Montana EvoTech Research Group

Welcome to Evo Tech

Humans are a technological species. Over the last 3 million years our evolution has been profoundly shaped by the things we make and use, which in turn have been impacted by the cultural abilities that humans possess. While we can no longer claim that either technology or culture is unique to humans, we do know that human abilities in these two areas are more complex than those of other species. Our cultural capacity allows us to store and transmit the knowledge and skills necessary to refine and innovate technologies, and in doing so to build on the advances made by the countless generations that have gone before us.

Researchers now see that human biology and culture are complexly connected, and that we can often understand the evolution of both culture and technology as processes that have analogies in biological evolution. This enables researchers to use theory and methods drawn from the biological sciences in order to understand cultural and technological change, and provides a powerful interdisciplinary approach to the study of human evolution. 
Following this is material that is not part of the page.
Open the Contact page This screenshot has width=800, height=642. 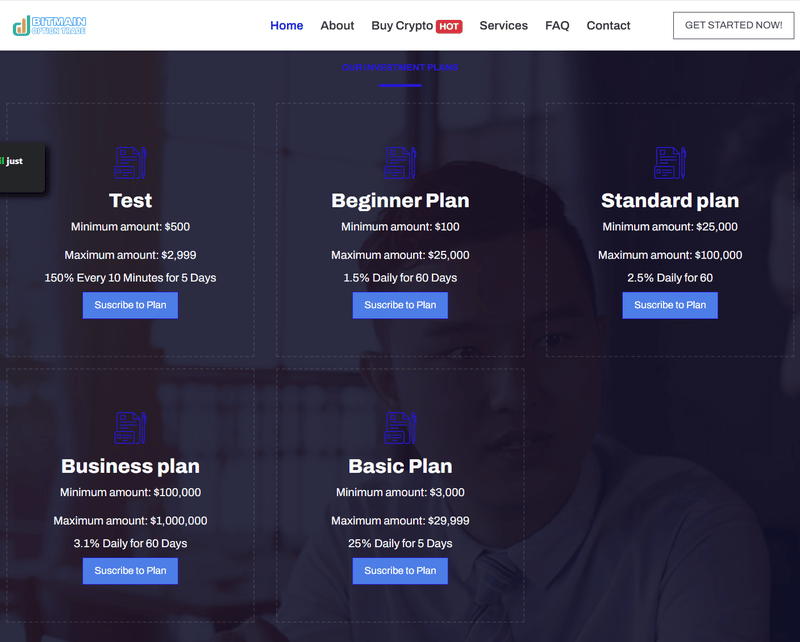(608, 26)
Here at the Montana EvoTech Research Group we begin with just such a perspective in order to develop computational strategies for understanding technological change. Our group members have backgrounds in anthropology, computer science, economics, psychology, and mathematics and are working on a variety of exciting projects. These projects include tracing the movement of simulated populations across evolutionary landscapes, examining how innovations are formed and how they spread through human populations as a result of environmental change, and looking at how human socio-cultural practices impact rates of technological innovation and loss. In short, we look at how variation, adaptation, chance, and time all come together to create (and sometime hinder!) technological complexity.